T-SQL Tuesday – Agile BI

T-SQL Tuesday #15: Automating XML Updates w/ PowerShell

jwelch — Tue, 08 Feb 2011 23:56:38 +0000

This month’s T-SQL Tuesday is being hosted by Pat Wright (blog | twitter). He selected the topic of automation with T-SQL or PowerShell. As it happened, I’d just had a scenario come up that seemed appropriate for a little PowerShell, so I went with it for this post.

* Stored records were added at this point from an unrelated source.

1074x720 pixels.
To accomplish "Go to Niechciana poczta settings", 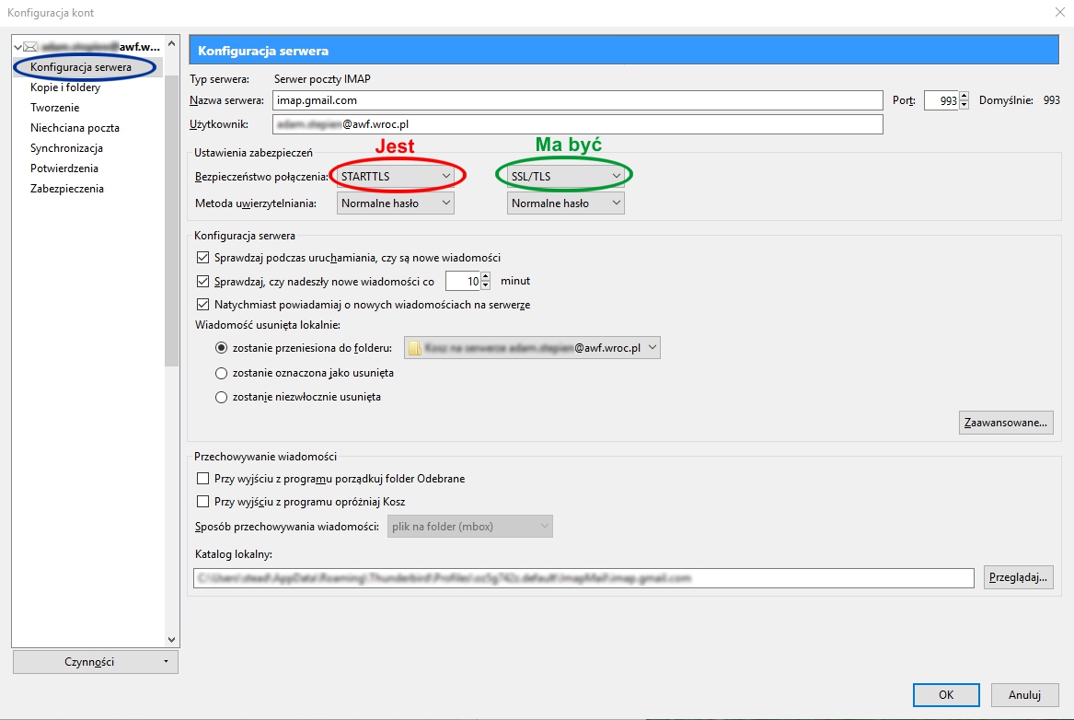I will (x=75, y=128).
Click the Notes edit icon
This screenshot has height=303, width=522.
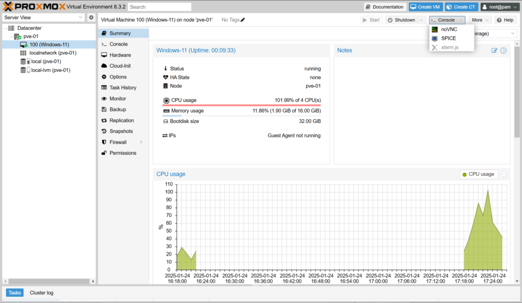tap(494, 50)
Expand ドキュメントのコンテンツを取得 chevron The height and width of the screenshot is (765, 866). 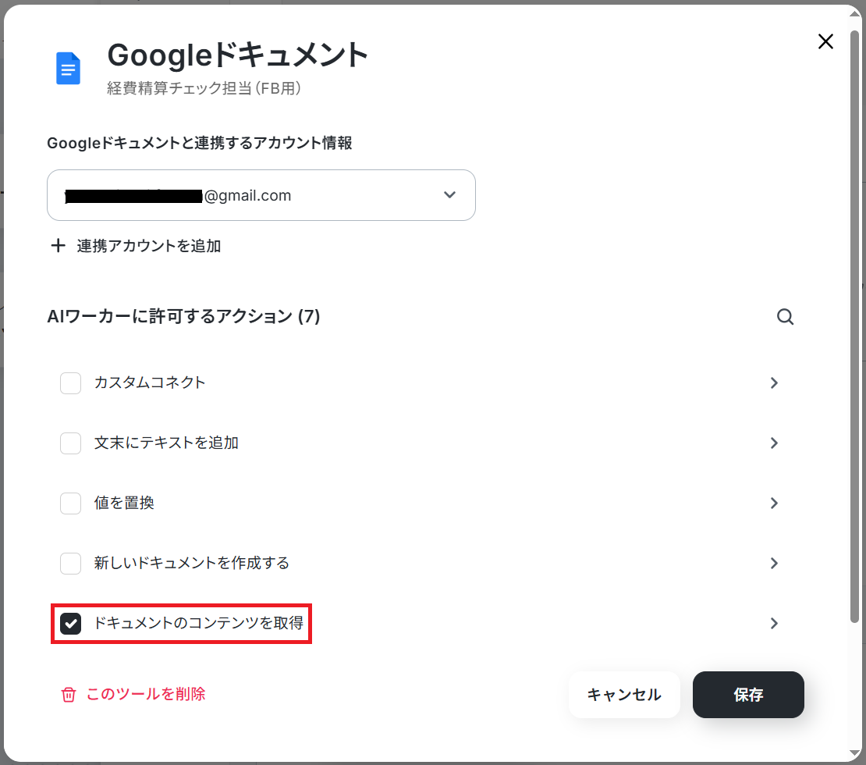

The Varigence toolset is based on a language called BIML (Business Intelligence Markup Language), which is an XML-based language for creating BI solutions. We needed to make some mass updates to some of our sample files, but there were quite a few individual ones to update. I already had an XSLT transform that would update each file individually, so all I needed was a quick way to run it on each file in a directory.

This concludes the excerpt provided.